Anyway, a cross-fader in 16-bits works like this (different from the 8-bit version, which relies on producing a single intermediate image and performing palette adjustments on it):
- Loop through every pixel in the first image;
- Get the colour of the pixel;
- Subtract that colour from the colour of the same pixel in the second image (remembering to break it into RGB components first);
- Divide the result by the total number of steps in the fade;
- Multiply that result by the number of the current step;
- Add the pixel colour of the pixel from the first image.
As a formula:
px3 = px1 + (i * (px2 - px1) / t)
Where px3 is the faded pixel, i is the current fade step, px2 is one of the RGB components of the pixel from the second image, px1 is the same from the first image, and t is the total number of steps in the fade routine. This is apparently called “linear interpolation”; I looked it up when I was half-way through coding the routine to discover that I was, yet again, re-inventing the wheel. Actually coding this was incredibly difficult, mainly because of bugs in the PALib, the compiler, the emulators, and my own inexperience with C++. Today I discovered:
- Using PA_Print or PA_OutputText crashes DeSMuME;
- Declaring an array with more than 32768 elements (ie. greater than the upper boundary of a signed int) crashes No$GBA.
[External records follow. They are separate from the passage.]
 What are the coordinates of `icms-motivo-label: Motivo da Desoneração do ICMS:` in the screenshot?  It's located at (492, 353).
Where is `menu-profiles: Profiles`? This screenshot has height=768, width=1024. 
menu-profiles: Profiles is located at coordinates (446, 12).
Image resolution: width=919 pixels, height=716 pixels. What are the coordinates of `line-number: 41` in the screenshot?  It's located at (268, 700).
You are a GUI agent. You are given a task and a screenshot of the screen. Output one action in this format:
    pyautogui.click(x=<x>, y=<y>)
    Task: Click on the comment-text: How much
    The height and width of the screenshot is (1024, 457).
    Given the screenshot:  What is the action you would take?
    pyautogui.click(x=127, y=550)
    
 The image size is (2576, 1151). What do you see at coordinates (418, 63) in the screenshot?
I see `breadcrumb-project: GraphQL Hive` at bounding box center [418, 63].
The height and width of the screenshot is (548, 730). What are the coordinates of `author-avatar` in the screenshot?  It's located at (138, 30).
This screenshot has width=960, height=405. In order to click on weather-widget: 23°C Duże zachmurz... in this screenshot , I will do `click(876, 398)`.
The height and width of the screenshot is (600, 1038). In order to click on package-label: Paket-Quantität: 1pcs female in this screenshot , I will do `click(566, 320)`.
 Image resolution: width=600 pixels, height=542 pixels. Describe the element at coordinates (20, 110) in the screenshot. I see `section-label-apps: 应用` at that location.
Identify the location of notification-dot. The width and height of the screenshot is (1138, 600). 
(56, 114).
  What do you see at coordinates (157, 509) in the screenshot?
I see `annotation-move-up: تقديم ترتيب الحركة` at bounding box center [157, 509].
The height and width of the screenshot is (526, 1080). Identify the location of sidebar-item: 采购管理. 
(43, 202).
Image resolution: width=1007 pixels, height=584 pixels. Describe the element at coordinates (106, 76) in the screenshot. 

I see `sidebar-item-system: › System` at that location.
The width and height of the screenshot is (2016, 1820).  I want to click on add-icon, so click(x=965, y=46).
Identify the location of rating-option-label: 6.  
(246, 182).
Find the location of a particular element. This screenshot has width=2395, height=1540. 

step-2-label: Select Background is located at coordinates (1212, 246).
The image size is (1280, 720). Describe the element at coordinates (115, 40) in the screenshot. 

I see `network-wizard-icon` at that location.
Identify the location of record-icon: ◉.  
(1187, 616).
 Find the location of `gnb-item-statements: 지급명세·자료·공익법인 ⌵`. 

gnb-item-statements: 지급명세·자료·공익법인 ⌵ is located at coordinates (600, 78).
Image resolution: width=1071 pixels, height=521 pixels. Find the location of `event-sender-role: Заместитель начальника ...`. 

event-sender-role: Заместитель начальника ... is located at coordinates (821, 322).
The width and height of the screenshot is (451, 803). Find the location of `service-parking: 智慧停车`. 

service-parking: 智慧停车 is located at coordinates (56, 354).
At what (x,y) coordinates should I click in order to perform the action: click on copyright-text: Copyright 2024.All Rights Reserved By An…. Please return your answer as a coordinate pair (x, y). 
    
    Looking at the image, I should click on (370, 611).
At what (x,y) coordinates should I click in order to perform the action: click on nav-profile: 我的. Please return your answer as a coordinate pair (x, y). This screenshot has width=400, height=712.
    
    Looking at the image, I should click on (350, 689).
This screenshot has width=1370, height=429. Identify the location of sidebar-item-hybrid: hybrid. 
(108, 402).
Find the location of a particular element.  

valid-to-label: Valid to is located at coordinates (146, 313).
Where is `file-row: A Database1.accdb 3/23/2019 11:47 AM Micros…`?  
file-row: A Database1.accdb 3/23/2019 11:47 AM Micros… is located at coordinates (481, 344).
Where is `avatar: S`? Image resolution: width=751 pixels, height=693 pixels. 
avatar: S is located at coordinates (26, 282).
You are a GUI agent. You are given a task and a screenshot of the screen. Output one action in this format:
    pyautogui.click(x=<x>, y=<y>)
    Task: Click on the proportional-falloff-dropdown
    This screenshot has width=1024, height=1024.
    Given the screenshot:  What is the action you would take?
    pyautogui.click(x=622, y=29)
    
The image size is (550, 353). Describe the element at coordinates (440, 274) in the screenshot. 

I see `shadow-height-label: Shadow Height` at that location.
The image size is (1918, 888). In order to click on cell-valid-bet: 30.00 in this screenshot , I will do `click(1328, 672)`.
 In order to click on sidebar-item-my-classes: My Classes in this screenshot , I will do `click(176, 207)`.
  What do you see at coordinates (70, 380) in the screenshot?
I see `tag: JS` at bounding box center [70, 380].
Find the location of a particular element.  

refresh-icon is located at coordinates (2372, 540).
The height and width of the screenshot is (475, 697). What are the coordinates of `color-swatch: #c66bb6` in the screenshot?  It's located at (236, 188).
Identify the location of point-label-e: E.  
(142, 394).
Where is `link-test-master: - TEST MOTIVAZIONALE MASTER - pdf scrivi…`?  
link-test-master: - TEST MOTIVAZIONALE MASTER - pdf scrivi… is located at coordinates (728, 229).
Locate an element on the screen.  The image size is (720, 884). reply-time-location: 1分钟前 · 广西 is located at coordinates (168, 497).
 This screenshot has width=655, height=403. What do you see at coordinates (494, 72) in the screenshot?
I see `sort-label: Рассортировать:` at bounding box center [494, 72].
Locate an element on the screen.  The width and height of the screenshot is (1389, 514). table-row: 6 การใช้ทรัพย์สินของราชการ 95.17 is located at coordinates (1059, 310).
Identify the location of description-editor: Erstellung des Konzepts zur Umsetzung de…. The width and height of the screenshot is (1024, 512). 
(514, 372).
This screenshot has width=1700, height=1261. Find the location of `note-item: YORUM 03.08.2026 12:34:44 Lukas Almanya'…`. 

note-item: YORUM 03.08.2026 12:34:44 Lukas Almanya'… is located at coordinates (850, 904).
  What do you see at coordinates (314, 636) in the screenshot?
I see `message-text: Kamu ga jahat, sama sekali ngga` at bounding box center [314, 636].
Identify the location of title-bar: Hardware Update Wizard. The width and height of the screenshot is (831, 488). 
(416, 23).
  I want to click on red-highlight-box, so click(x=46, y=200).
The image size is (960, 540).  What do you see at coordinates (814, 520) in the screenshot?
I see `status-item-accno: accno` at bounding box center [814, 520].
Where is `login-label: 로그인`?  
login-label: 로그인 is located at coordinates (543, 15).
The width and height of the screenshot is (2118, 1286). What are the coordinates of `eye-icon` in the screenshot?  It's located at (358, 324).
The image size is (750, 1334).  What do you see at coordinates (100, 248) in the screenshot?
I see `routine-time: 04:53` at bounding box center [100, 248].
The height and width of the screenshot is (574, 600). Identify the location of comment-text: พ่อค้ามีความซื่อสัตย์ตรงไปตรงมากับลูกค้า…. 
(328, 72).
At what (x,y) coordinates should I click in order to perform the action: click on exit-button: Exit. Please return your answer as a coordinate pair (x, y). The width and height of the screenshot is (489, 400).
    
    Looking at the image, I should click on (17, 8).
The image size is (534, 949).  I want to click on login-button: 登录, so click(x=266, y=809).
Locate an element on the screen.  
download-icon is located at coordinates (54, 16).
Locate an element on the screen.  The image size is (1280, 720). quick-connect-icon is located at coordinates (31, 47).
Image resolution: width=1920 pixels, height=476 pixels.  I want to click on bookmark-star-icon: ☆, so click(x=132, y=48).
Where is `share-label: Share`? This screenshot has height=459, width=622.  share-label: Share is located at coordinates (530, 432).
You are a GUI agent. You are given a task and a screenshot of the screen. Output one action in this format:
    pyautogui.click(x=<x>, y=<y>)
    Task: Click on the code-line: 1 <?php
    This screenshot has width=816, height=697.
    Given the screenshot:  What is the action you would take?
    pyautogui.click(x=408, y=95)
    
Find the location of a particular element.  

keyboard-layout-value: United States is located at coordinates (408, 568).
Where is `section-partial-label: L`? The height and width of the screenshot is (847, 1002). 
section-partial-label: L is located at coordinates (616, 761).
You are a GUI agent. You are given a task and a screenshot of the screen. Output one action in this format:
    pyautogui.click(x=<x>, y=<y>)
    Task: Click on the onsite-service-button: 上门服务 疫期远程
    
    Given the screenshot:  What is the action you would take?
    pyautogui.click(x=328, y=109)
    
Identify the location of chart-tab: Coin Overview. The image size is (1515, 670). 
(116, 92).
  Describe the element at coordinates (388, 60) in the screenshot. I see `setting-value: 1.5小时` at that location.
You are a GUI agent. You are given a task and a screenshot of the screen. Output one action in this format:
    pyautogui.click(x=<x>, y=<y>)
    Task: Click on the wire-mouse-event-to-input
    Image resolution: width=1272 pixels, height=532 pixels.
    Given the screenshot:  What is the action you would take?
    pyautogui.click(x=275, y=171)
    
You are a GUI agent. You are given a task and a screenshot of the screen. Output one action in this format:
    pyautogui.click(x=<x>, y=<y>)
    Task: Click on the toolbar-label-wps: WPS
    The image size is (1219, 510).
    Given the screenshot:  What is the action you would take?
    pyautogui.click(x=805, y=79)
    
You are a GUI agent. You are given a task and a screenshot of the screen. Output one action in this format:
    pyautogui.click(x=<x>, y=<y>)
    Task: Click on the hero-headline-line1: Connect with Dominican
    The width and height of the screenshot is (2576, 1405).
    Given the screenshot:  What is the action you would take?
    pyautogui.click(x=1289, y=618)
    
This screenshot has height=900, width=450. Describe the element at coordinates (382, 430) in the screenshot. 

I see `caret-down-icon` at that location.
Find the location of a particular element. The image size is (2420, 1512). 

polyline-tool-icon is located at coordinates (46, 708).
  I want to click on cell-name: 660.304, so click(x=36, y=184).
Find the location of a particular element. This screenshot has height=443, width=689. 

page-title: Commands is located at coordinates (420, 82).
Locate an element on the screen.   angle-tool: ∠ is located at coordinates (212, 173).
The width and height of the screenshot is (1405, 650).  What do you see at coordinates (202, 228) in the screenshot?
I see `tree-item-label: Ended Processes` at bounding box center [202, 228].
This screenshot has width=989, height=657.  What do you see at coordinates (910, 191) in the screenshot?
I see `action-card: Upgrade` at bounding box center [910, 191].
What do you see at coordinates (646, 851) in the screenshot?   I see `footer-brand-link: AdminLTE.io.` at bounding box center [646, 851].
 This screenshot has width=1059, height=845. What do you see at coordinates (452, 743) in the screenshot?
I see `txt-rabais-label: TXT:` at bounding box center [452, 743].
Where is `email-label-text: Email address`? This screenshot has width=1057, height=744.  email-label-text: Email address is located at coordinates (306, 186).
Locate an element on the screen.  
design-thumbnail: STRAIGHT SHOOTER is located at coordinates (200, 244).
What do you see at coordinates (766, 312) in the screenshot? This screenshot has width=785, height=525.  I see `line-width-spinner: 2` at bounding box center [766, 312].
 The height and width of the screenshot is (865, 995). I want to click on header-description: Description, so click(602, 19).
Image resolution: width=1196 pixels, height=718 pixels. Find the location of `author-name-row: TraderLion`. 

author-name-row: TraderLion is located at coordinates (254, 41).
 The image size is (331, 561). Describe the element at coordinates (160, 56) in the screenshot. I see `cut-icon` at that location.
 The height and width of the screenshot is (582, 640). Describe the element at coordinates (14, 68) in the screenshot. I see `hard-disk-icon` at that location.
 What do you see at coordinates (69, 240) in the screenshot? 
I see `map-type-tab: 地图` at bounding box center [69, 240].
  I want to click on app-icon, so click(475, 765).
I learnt how to create arrays dynamically using malloc(), free the memory again using free(), create pointers to arrays of structures, and even create pointers to arrays of structures containing pointers to arrays of structures and retrieve data from the whole mess afterwards. This was mainly to avoid the 32768 array limit - bitmaps have 49152 pixels! This only seems to happen with C++, though, for some reason.
I also learnt how to output directly to the NDS’ screens without using the PALib functions - there’s a handy pointer called “PA_DrawBg”, which is actually a multidimensional array that points directly at the video memory for the two screens. This line of code draws a black pixel at the top-left of the bottom screen:
PA_DrawBg = 0;
This was amazingly useful. Anyway, once I’d got this all written, I hit a snag. Initially, I pre-calculated the amount that I’d need to increase each pixel by (96K of RAM), and calculated the actual increases on the fly. There was such a lot of data flying around that it just wasn’t smooth enough. I could see the program redrawing the screen, so it was obvious that I needed to optimise it. The solution was to have everything pre-calculated, hence the huge memory requirements outlined above. Even that was too slow - although the fades themselves were now perfect, the images were now on screen for far too long whilst the fade calculations were performed. So, I allocated another 96K of RAM to storing the pre-calculated amounts that the pixels had to be increased by again. This boosted the speed of the algorithm by about 5 times, and gives me a perfect system.
Today’s handy class is called “Colour16Bit”. It enables me to get or set the RGB components of a colour value independently.